**EXERCISE SET:**
(1) Answer these questions from the kennel thread, using only what it states.
(a) What does Joby Becker plan to use for the inside portions of the next kennel setup?
(b) In the first post, how many years has the writer known the friend who uses only Dogloos?
(c) What does Austin Porter put up when it gets down in the teens?
(2) Summarize the kennel thread in two sentences.

**EXCERPTED PASSAGE:**
That being said, this current dog was housed over the winter in a kennel with a Dogloo, as a pup/young dog and did fine with it, only came into the garage on brutally cold days/nights...But to be honest she rarely if ever even used the doghouse.

A close friend uses only dogloos, and has always had at least 5-7 dogs for the 15 yrs I have known him, moves a few dogs a year. Never lost a dog to cold weather, or had any ill effects that I know of. Uses straw in the winters.


----------



## Joby Becker (Dec 13, 2009)

We will be using 48 ft. shipping container for our next kennel setup, for the inside portions, once my friends house is done.

Think it will work out well, and the county cant tax the structure, cause it is movable.


----------



## David Frost (Mar 29, 2006)

I've been buying DOGLOO's for years. they are durable, insulated, easy to clean and seem to last for a very long time. considering thecost of lumber, and the time needed to build a house, they are very competitivce pricewise. 

DFrost


----------



## Brad Trull (Apr 9, 2012)

I have built wooden chambers on the outside of the dog runs for houses and never had any escape issues. It is also great for whelping chambers, easy to clean and you can run electricity for heat lamps, or whelping mat and not worry about chewing through the pwr cord.

I now though go with the igloo houses and have gotten many years of use and they are super easy to clean


----------



## Austin Porter (Oct 14, 2011)

Here is the link for the dog houses i use.. my dogs are in a 5x10 welded wire kennel, concrete floors with a 4x6 1in think rubber stall mat. The kennels are under a car port so they are protected from the elements. Snow and rain do blow in when its real windy. If it gets down in the teens, I do put up a tarp. 

http://www.probuiltproducts.com/insulatedhouses.html

Probuilt also builds some really nice dog boxes too. I'm gonna have him build one taller and deeper to fit my DS and mal. Most of the dog boxes I have seen in my area are for smaller frame bird dogs and such.
Really good guy to do business with too.


----------

**DATA EXTRACT:**
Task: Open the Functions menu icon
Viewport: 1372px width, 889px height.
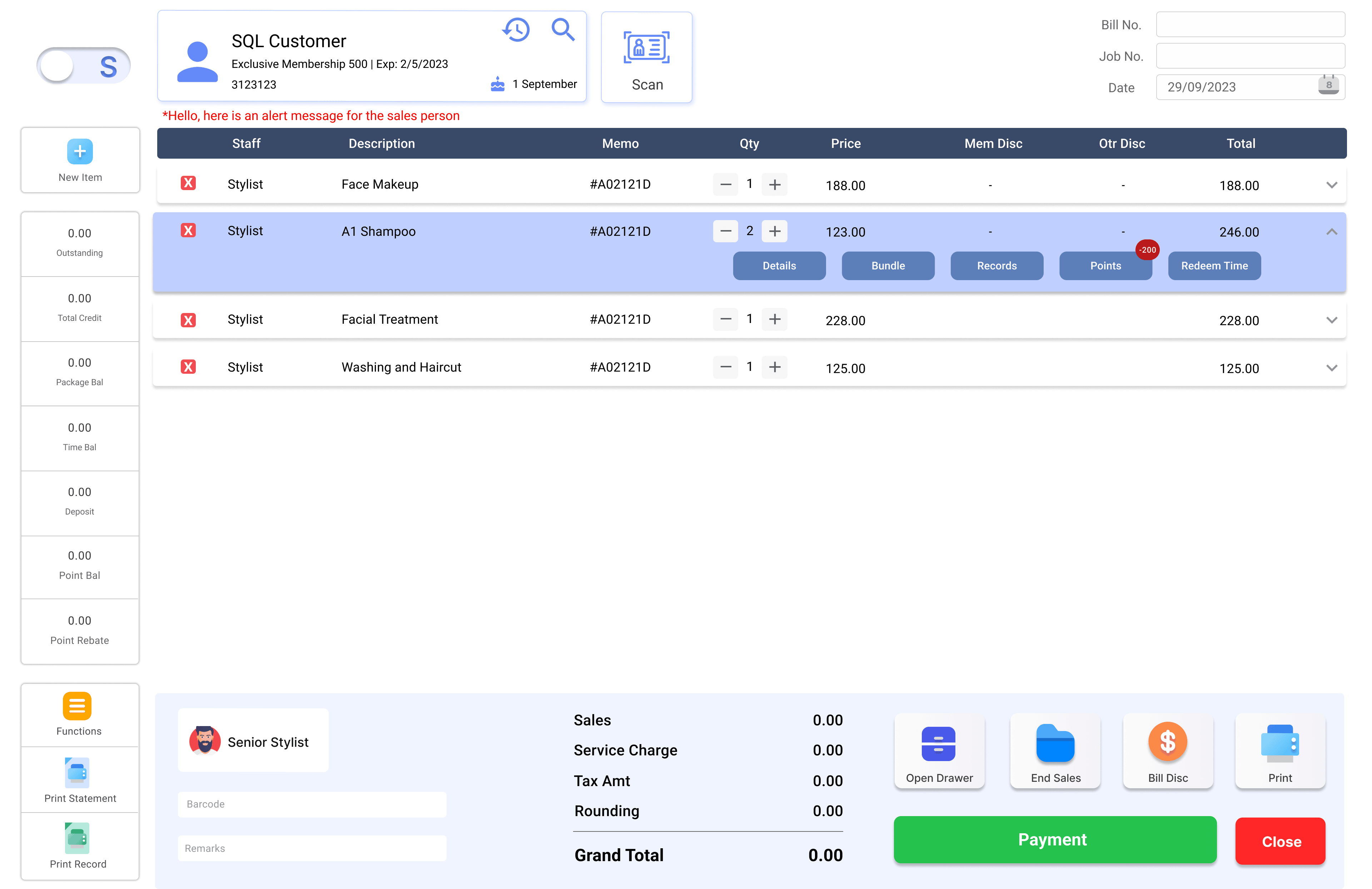Action: 77,706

**ANSWERS TO THE EXERCISES:**
(1)
(a) A 48 ft. shipping container.
(b) 15 years.
(c) A tarp.

(2) Several posters praise Dogloo or igloo houses as durable, insulated and easy to clean, and one friend who uses only Dogloos, with straw in winter, has never lost a dog to cold weather. Others describe building wooden chambers outside dog runs, planning to use a 48 ft. shipping container for a kennel's inside portions, and keeping dogs in welded wire kennels under a car port with insulated houses from Probuilt.